» **GOAL OF THE EXERCISE**
In the entries below, find the lines with the word "Expand" and copy them.

[[ DATA PROVIDED open ]]

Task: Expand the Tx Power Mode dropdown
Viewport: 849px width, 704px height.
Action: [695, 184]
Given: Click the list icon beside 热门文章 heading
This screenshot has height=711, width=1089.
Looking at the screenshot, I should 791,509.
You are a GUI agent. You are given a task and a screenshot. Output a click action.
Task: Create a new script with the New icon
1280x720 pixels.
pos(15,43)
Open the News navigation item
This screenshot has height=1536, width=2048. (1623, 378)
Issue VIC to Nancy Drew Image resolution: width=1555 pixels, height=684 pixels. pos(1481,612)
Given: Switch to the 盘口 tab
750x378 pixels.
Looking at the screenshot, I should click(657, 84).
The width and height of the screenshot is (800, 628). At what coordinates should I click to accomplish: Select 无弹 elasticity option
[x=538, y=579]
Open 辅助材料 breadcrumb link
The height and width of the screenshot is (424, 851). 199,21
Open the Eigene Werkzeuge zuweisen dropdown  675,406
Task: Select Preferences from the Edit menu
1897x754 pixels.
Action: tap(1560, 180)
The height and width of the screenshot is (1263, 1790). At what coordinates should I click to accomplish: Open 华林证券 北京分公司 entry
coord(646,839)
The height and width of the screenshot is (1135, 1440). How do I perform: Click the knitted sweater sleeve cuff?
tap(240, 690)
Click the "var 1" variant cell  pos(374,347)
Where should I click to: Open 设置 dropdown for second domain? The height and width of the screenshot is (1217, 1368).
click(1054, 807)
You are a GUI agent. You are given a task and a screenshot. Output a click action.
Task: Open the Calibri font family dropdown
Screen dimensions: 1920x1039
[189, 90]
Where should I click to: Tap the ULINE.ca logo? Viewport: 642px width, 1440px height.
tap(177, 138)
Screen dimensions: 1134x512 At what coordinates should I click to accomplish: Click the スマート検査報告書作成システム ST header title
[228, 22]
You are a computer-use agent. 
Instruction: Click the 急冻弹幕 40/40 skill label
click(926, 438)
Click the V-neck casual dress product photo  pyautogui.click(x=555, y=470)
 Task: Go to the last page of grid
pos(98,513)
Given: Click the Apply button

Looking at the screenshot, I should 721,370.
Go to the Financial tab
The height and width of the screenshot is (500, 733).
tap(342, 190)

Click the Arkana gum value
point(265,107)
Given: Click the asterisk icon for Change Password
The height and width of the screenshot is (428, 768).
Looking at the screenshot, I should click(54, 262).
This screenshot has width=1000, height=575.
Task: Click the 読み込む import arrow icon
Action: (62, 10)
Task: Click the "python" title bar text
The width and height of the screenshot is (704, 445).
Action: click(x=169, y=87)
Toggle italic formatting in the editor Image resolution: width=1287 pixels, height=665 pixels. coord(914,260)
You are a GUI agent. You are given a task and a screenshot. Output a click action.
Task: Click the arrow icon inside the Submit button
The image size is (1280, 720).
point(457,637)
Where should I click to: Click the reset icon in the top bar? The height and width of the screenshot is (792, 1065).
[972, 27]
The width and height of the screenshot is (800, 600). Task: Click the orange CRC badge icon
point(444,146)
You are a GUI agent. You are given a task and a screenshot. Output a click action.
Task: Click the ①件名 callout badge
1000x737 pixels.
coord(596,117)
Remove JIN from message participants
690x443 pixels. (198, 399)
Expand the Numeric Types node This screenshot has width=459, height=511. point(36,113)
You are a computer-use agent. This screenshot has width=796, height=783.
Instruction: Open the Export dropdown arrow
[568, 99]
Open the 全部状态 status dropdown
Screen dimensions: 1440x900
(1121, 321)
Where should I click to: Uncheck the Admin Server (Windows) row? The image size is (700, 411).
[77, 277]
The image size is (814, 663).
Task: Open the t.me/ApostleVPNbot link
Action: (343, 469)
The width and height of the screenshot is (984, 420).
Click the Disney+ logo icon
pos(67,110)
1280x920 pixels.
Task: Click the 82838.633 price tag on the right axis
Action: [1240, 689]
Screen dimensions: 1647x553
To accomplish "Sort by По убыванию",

[[ DATA PROVIDED closed ]]

» **ANSWER SPACE**
Task: Expand the Tx Power Mode dropdown
Expand the Numeric Types node This screenshot has width=459, height=511. point(36,113)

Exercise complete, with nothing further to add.